Hammond’s herd of Nubian, Saanen and Alpine goats has been producing fresh goat milk and cheese for the past seven years at Trail Ridge Farm in Aiken.

“Right now we are milking 18, but we’ll be up to 32 by mid-summer,” he said.

Hammond was one of a handful of local farmers who brought their wares to market Thursday. Other vendors sold everything from stained glass ornaments and artisan soaps to handmade wooden cutting boards.

Kim Hines, the director of Augusta Locally Grown, a nonprofit organization that organizes the weekly market, said one of the main reasons for having the farmers market on Thursday is that most local farmers are committed to other venues on weekends.

Hines said she wants to grow the market and give local farmers more places to find customers. She also wants to encourage more local people to take up organic agriculture and produce food for people who live in Columbia County.

Hines said the area around Charleston, S.C., has about 1,000 farms, of which about 600 sell to local markets and restaurants.

“In this area I’d be lucky to find 16 farmers,” she said.

That’s why Hammond drives from Aiken to sell his goat cheese and others come from neighboring Georgia counties, including Jefferson and Wilkes, to sell organic honey and grass-fed beef.

“We have to grow our farmers before we grow our farmers market,” Hines said.

Stephen Gianino is one of the farmers hoping to make a go of it.
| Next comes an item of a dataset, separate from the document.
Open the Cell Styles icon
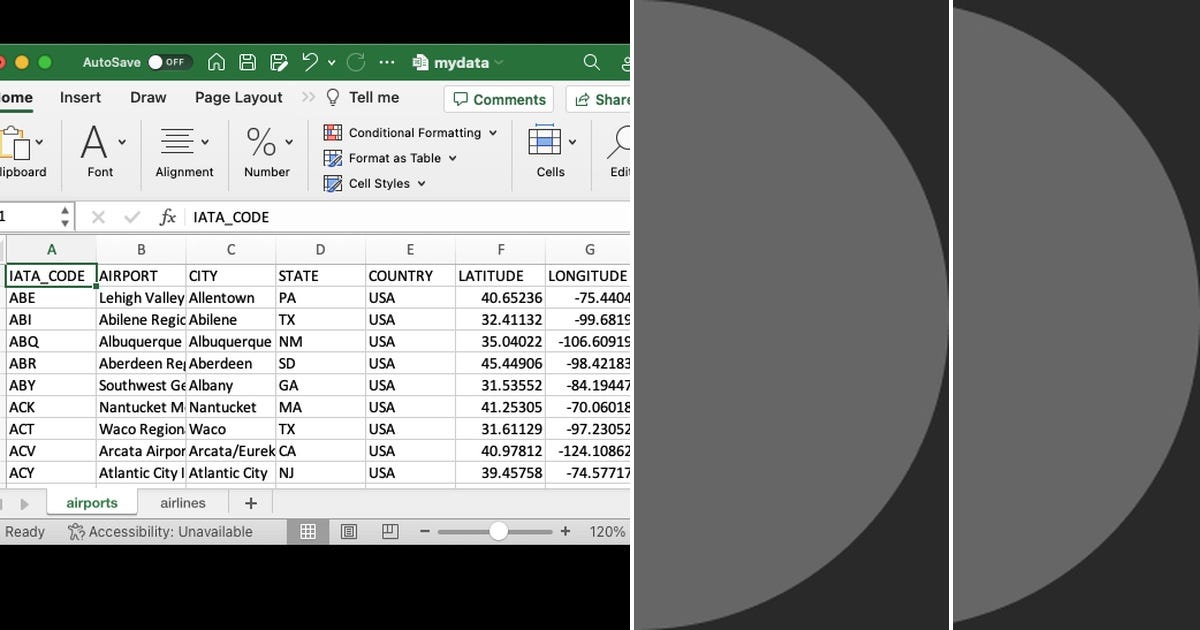1200x630 pixels. [x=331, y=183]
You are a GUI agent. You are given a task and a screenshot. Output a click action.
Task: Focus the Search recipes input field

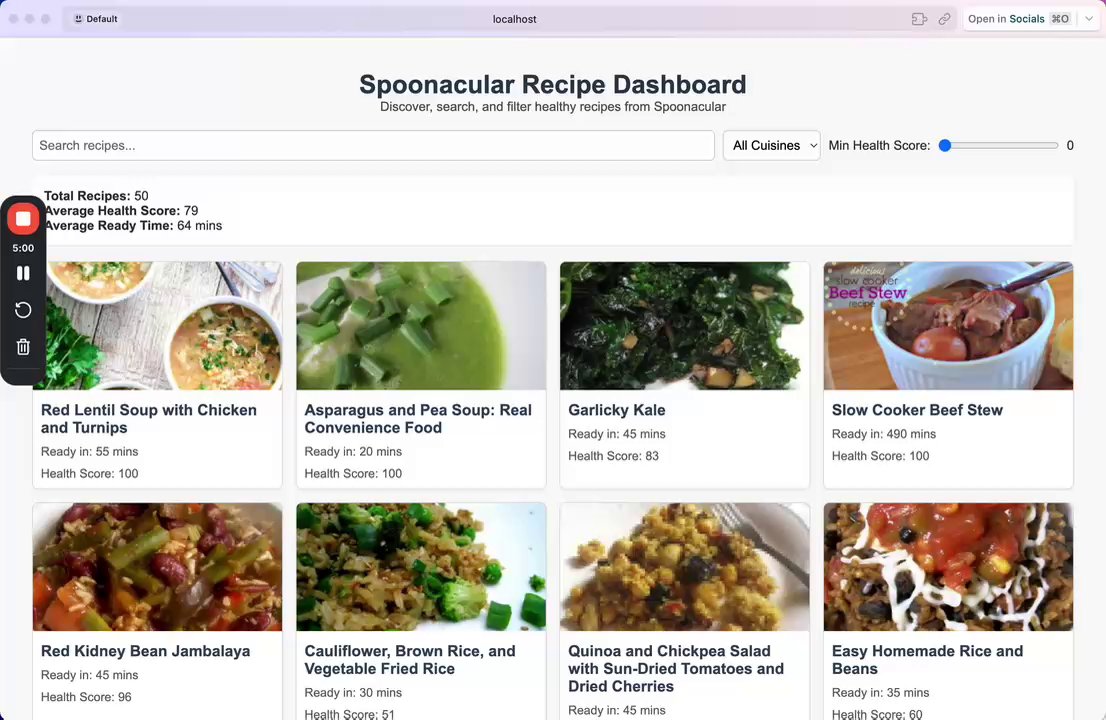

He was selling kale, collard greens and some potted plants he grows at his garden in Windmill Plantation.

Gianino said he has worked full time as a manager at Chick-fil-A for years, but being a full-time farmer is his dream job.

“This is what I love,” he said.

The market runs from 4:30-7 p.m. Thursdays through Oct. 30 at Memorial Park by the Columbia County Library.